After a major renovation, expansion and two-year closure, the South Dakota Art Museum reopened its doors in December 2000. Exhibits Curator, Tilly Laskey, devised the South Dakota Artist Series as part of the new exhibition schedule. With it the staff aimed to show South Dakota art of the new century, featuring artists that were pushing the limits.

Julia A. Day (b. 1965) and Bob H. Miller (b. 1953) featured in the inaugural show. The exhibition signaled that the Museum was entering a more contemporary focus in the 21st century. Julia Day received her B.A. in sculpture at the University of South Dakota where her father John A. Day was the longtime director of the art department and University gallery.
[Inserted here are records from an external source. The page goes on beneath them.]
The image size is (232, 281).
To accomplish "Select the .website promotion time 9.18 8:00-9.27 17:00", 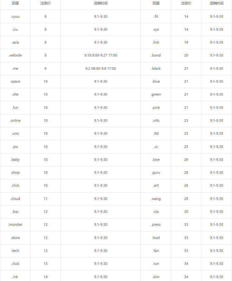I will (x=101, y=55).
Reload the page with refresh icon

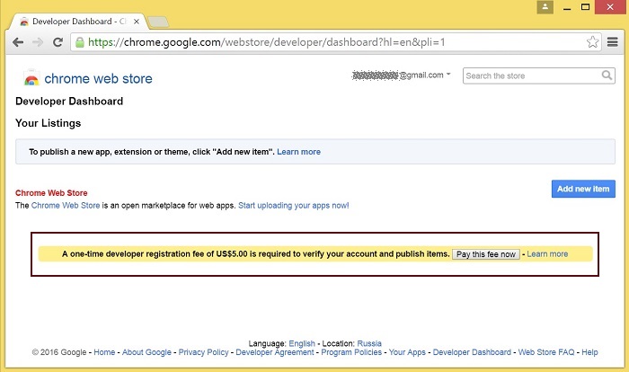(58, 42)
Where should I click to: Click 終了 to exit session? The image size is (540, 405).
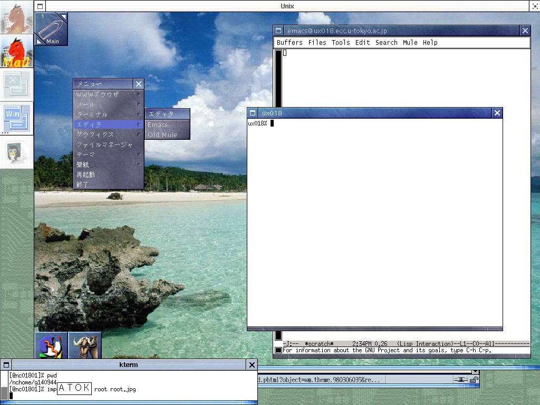tap(83, 185)
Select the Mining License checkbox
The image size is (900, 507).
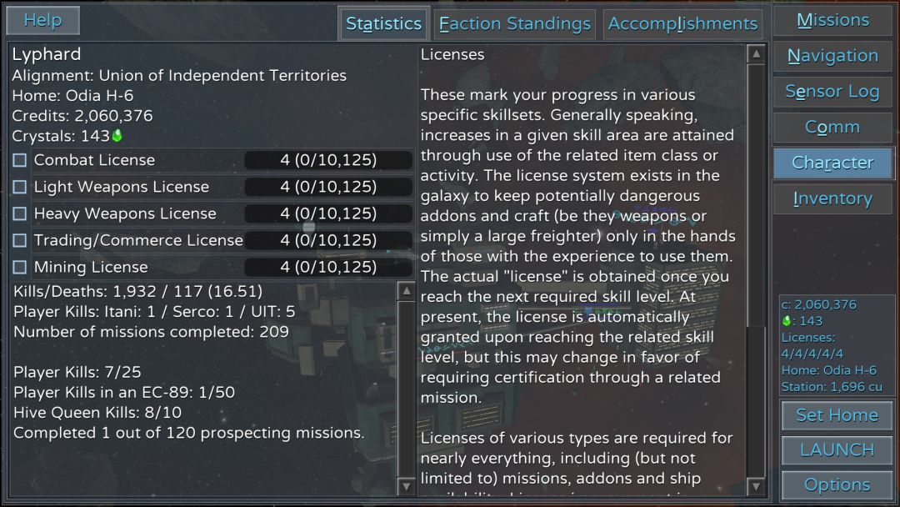pyautogui.click(x=20, y=267)
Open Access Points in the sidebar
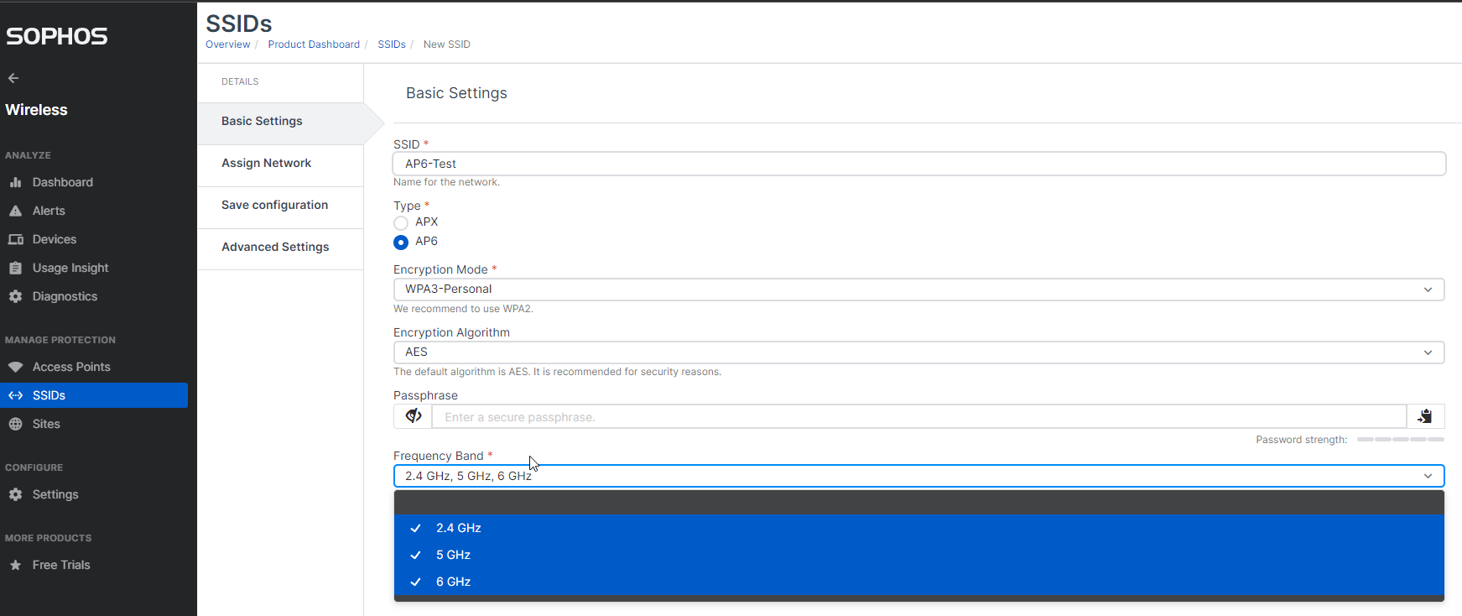1462x616 pixels. click(x=70, y=367)
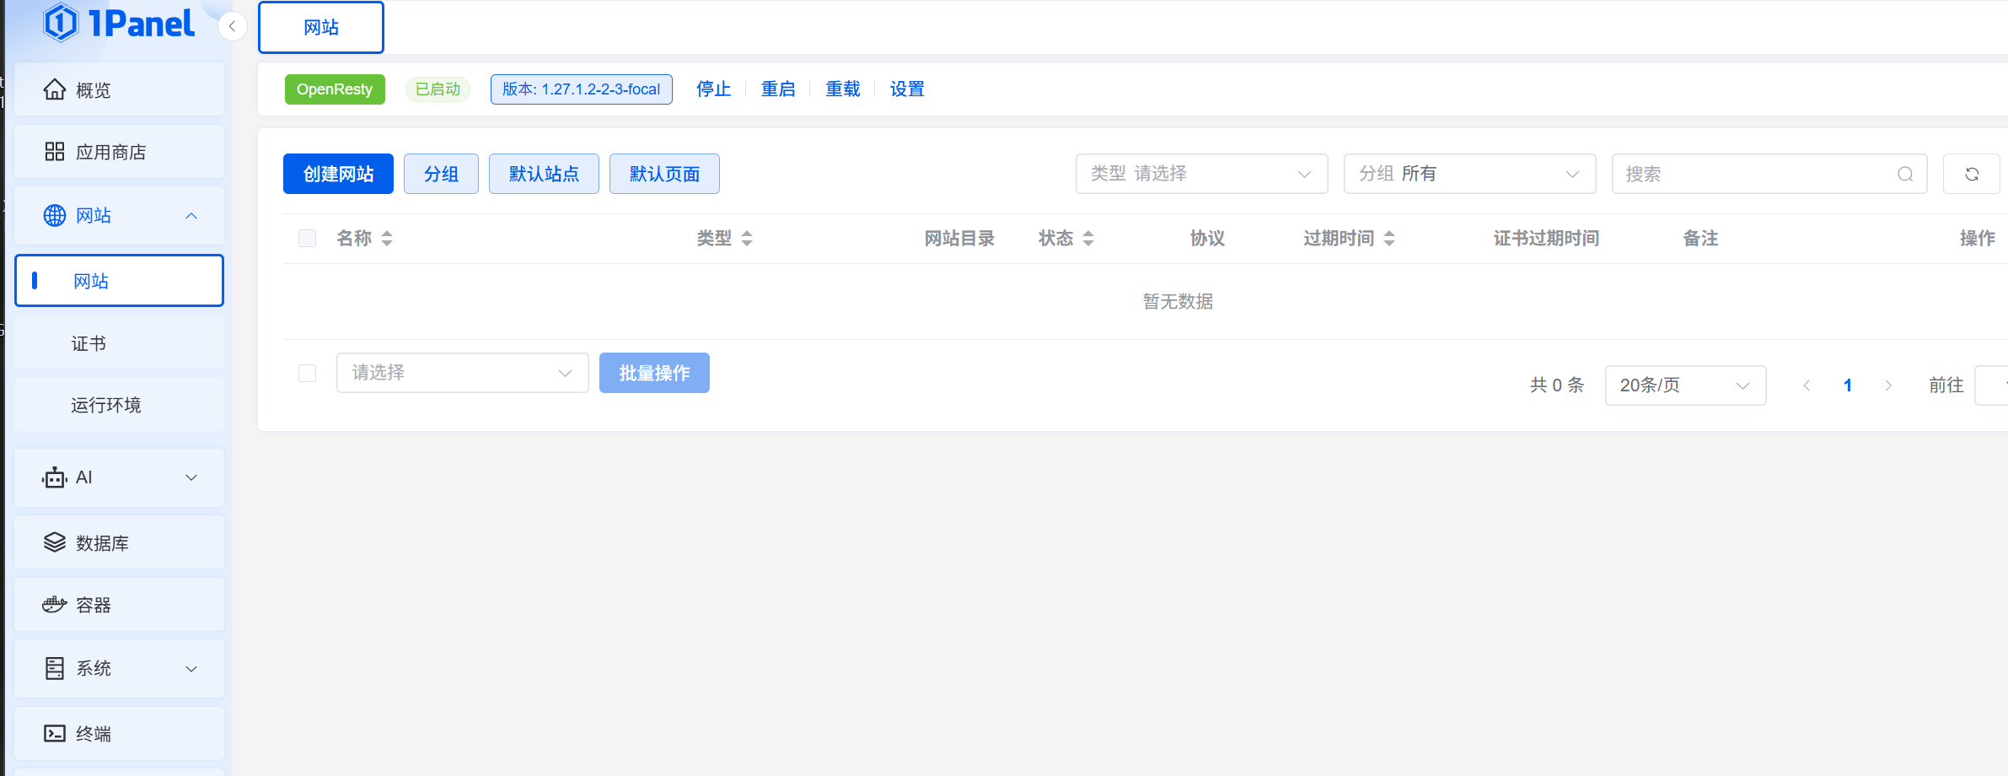Open the Overview home icon
Viewport: 2008px width, 776px height.
point(55,89)
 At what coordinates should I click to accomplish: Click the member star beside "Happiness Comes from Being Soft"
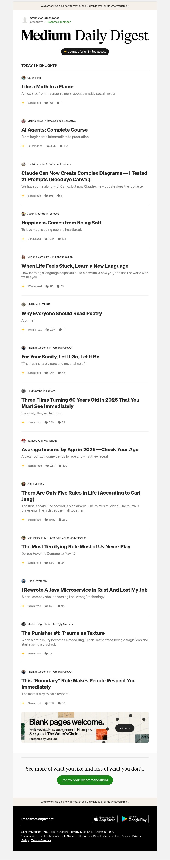tap(23, 239)
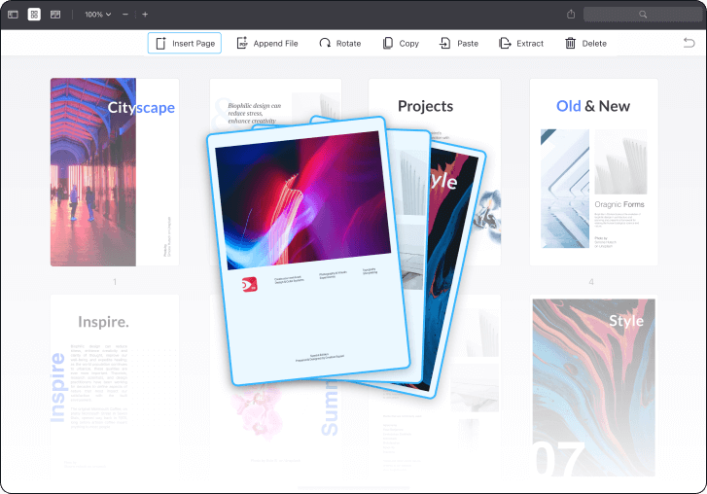The image size is (707, 494).
Task: Select the Old & New page thumbnail
Action: tap(592, 172)
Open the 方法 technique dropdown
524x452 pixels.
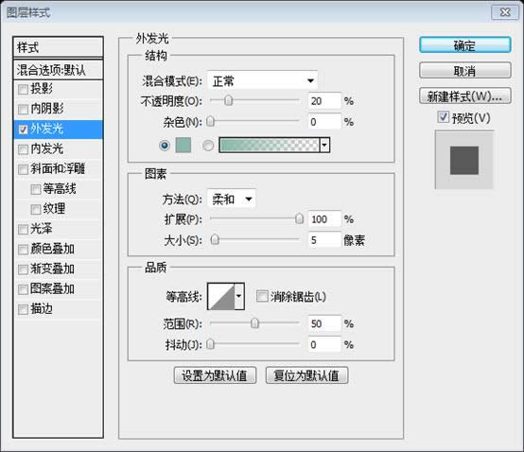[232, 200]
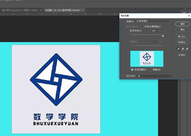This screenshot has height=136, width=191.
Task: Toggle the 反相 invert checkbox
Action: click(176, 55)
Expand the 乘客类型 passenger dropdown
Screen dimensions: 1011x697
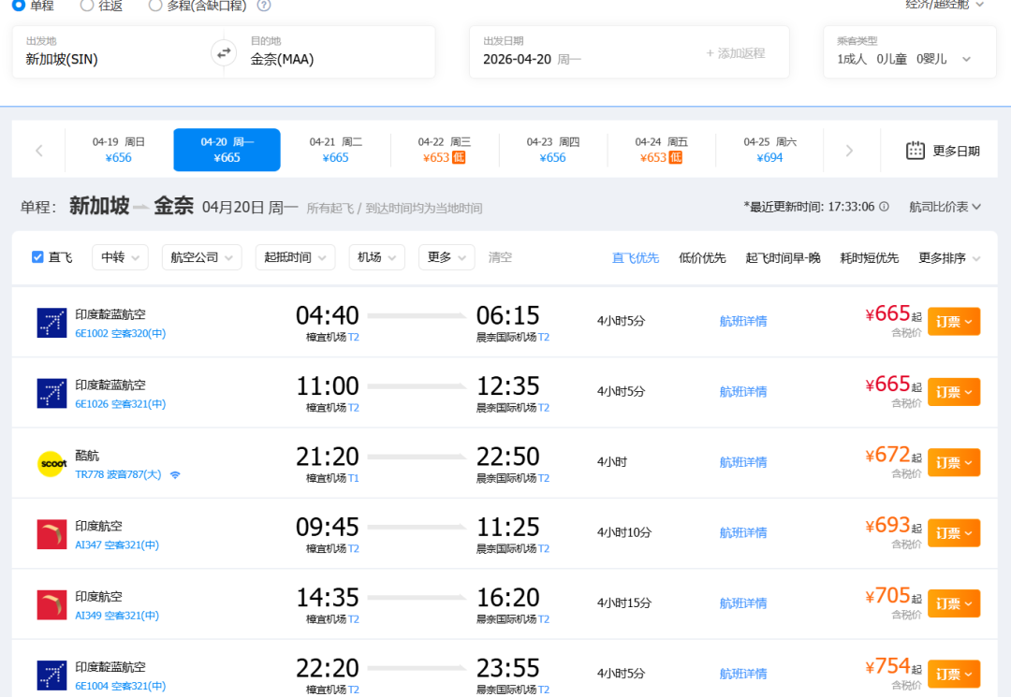(x=903, y=59)
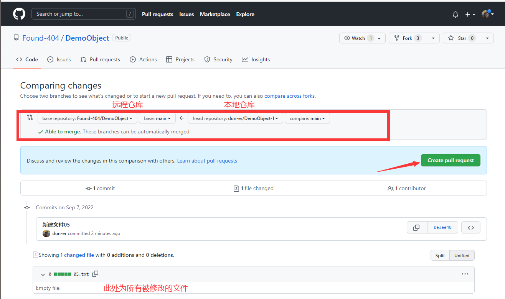Open the kebab menu on the 05.txt file
505x299 pixels.
pos(465,274)
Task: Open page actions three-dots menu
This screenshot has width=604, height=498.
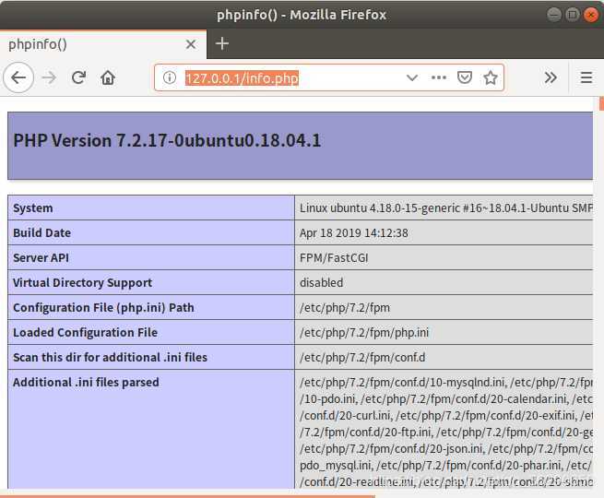Action: point(439,77)
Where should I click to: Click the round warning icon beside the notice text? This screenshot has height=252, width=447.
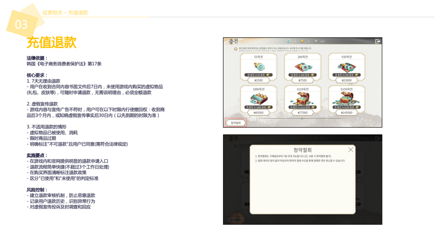(x=236, y=49)
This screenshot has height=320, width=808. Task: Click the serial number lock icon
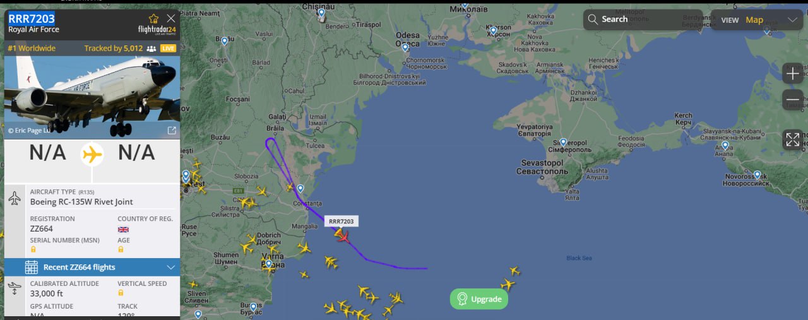tap(33, 249)
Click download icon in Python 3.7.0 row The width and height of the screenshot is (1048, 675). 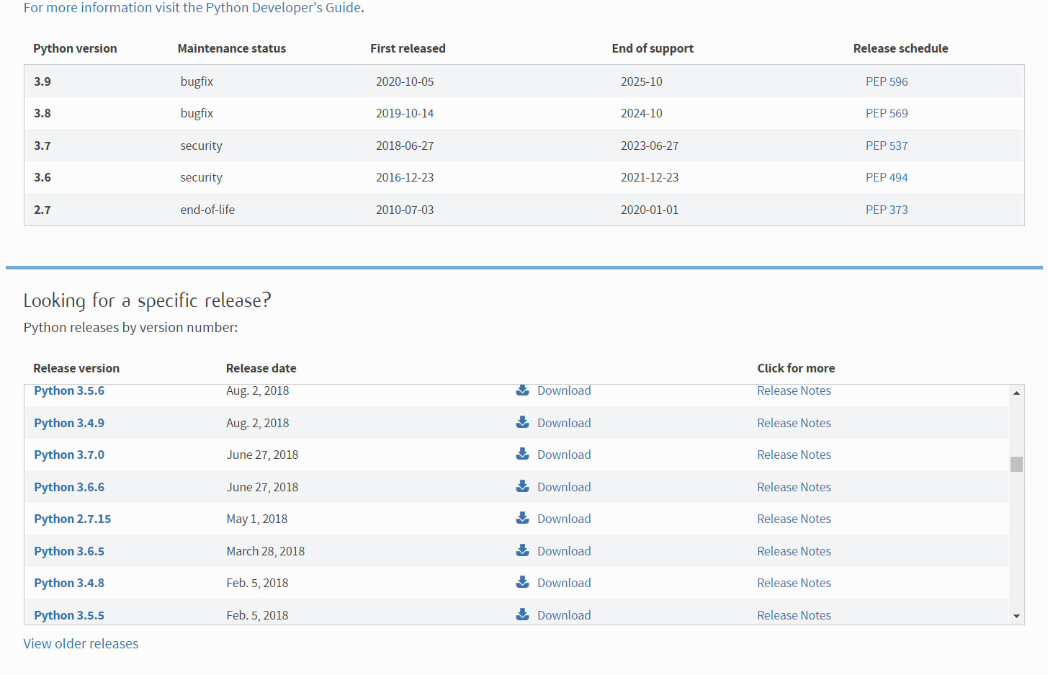(x=522, y=454)
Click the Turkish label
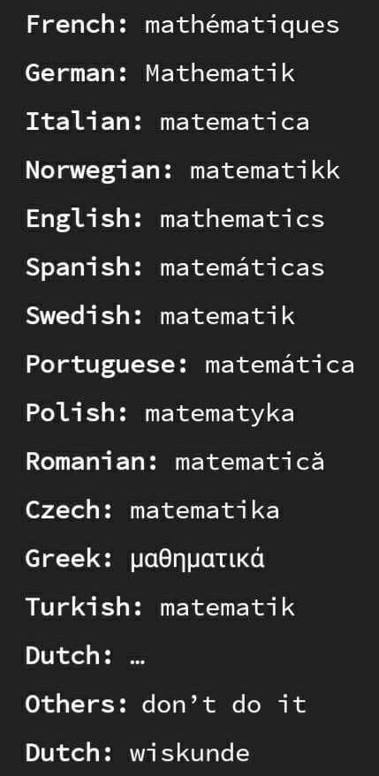 point(84,606)

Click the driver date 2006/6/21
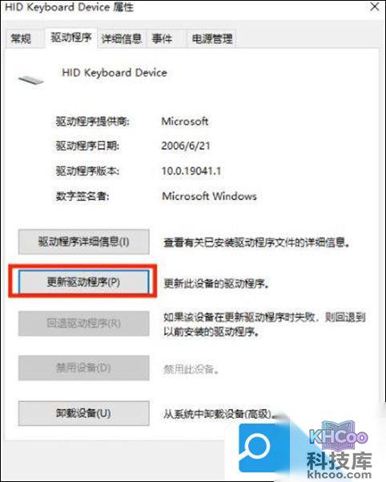[x=186, y=146]
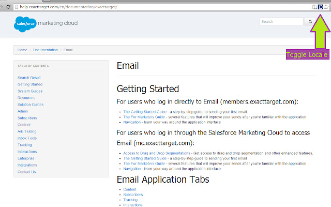Screen dimensions: 331x207
Task: Click the Subscribers link under Email Application Tabs
Action: click(133, 195)
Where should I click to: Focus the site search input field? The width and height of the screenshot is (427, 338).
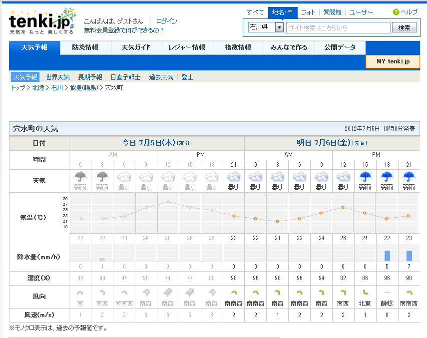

She completed her MFA in sculpture from Louisiana State University and currently lives in Washington.

An excerpt from her artist’s statement at the time reads:

"My work is an ongoing investigation of the cause and effect of experiences and the relationship of experience to intellect, biology, heredity and environment. The figurative references in the pieces stem from two direct sources: first, the pervasive body-consciousness of our culture, and second, a deep personal connection to humanitarian values and concerns which has been an equally defining characteristic of my identity…

The physicality of the pieces and their awkward, imperfect natures speak of humanity, empathy, compassion, strength and weakness. Some pieces appear to have created themselves partly as a result of their own use."

Sucker exhibited in that inaugural show and was a later gift from the artist. Day said the sculpture represents a “ridiculous or dysfunctional system that gives evidence of having been used and misused. We question the history of this contraption, which appears simultaneously familiar and strange.”